Bill stumbled off the chair, catching himself hard on the edge of the table to keep from falling completely. "That's not true!" He heaved himself back onto his feet with a wince. "You worshiped me—"
"I admired you!" Ford jabbed a finger at Bill's chest. "I respected you! I—I even idolized you, but I never worshiped you!"
Bill jabbed a finger back, "You're splitting hairs! You practically turned your study into a temple to me—tapestries, rugs, statues—"
"Because you said it would help me reach you!"
"And it did! That's what shrines are for, genius!"
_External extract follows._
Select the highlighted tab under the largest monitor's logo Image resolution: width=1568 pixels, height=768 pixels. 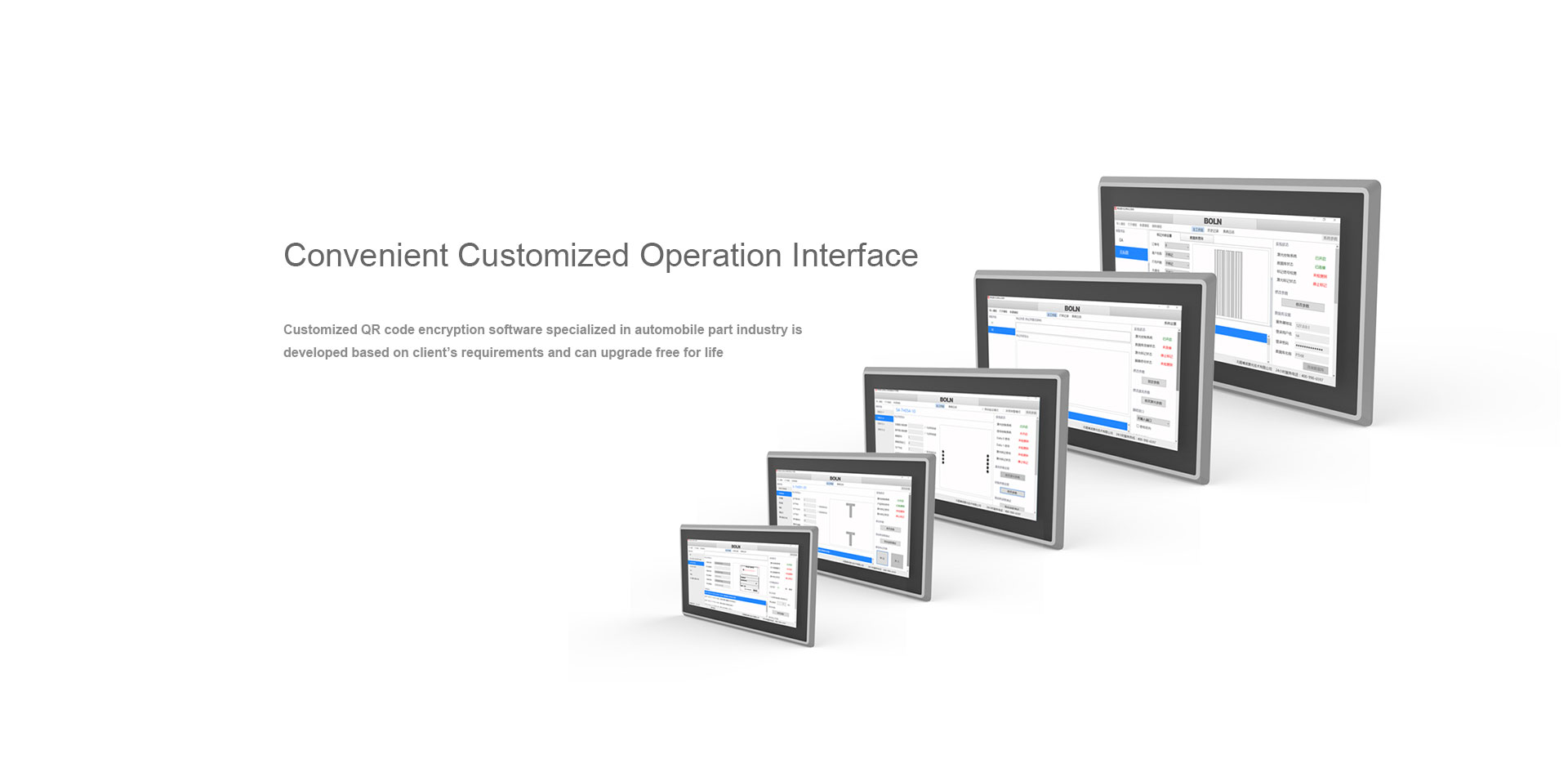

"It wasn't a shrine! Not to me."
"You're kidding me! All the money you dropped on that gold-plated statue and you expect me to believe that wasn't an act of worship—"
"Do not. Remind me. How much. That stupid statue cost."
"If you didn't build a shrine for worship then what in the world did you build it for!"
"Friendship!" Ford took a shaky breath in. "I thought... I honestly thought you—you—were my best friend." The air in the room trembled with heat. They were standing too close to each other. Ford refused to be the one to back up.
"I was," Bill said. "I still could be if you'd stop being a moron."
Ford laughed in disbelief. "Which is it, were you my god or my friend?!"
"They're not mutually exclusive—!"
"You can't keep your story straight for THIRTY SECONDS!"
"Don't you call me a LIAR, after EVERYTHING I taught you—!"
"In all the years I've known you I don't think you've told me the truth ONCE—!"
Stan flipped on the lights.
They froze and stared at him. They had their hands around each other's throats. Bill had a foot planted on Ford's stomach like he was trying to get a foothold to climb him. They were both covered in egg.
Stan said, "Could you do this in the morning?"
Ford said, "Sure."
Bill said, "He started it."
"I st—?! You started all of this thirty years ago—"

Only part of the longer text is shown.